Document excerpt.
Symptoms of low blood sugar

 Early signs and symptoms of hypoglycaemia

Hypoglycaemia is a condition in which the sugar level in the blood is lower than the optimum or the required level when the pancreas does not produce enough insulin in the blood hence referred to as low blood sugar. The obvious symptoms of this condition include sweating, shaking, headache, hunger and blurred vision that occurs in the early stages. This condition can lead to death, coma or seizure if ignored.

However, not all those who are suffering from diabetes will experience early warning signs or symptoms.

Dr. Richard Bergentstal, who is also the author of an accompanying editorial on the study that was published in The Lancet, said that, literally, one can be driving down the road in a vehicle and start going round in a circle or even pass out.

He also added that the diabetics who are not able to realize when their blood sugar level is dangerously low are the appropriate groups of people who should use the continuous glucose monitoring devices which rises different alarm sounds when the blood sugar is too high or too low.

This group of people was not included in the earlier study of the device and the reason being that hypoglycemic unawareness is both scary and dangerous, this made the researchers to be afraid to experiment on search patients.

Work to complete.
1. Please answer these questions on the low blood sugar article:
(a) What symptoms does it say occur in the early stages of hypoglycaemia?
(b) In which journal was the study published?
(c) What do continuous glucose monitoring devices do when blood sugar is too high or too low?
2. Carry on the low blood sugar article from the point where its text ends.
The lines that come after the low blood sugar article play no part in this work.

Data segment.

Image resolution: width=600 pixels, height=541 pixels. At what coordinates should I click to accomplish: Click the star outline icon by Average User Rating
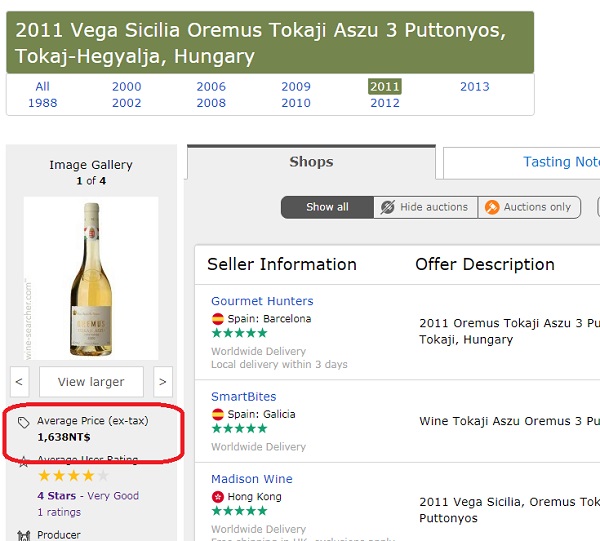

Answers for each item.
1.
(a) Sweating, shaking, headache, hunger and blurred vision.
(b) The Lancet.
(c) They raise different alarm sounds.

2.
A large number of people who suffer from type 1 diabetes should be injected multiples time in a day with insulin, this is according to Norbert Hermanns, a senior study author from the Diabetes Academy Mergentheim, Germany.

Another cause of dangerously-low sugar level is miscalculation of how much insulin to be injected in the blood system or when to eat snacks.

 The trial Process

A total of 149 individuals who suffer from type 1 diabetes and hypoglycemic unawareness participated in the new study that was conducted in Germany.

For the first 28 days of the study that lasted for six months, every participant had to use the traditional way to monitor their blood sugar: The traditional way involved pricking a finger several times a day to draw a drop of blood and test with a machine. In addition to this, they had to wear continuous glucose monitors for about 85% of the time, although they could not see the data from the monitors that they were putting on.

After that, there was random assignment for the participants to either continue with calculating their insulin doses and the amount of food to be consumed based on the result of finger prick (the control group), or to switch to the use of continuous monitoring devices.

To the group that used the continuous monitoring devices, a change was realized in the average number of hypoglycemic episodes. The average fell from approximately 11 monthly to 3.5 per month whereas there is no significant improvement in the control group in terms of the average number.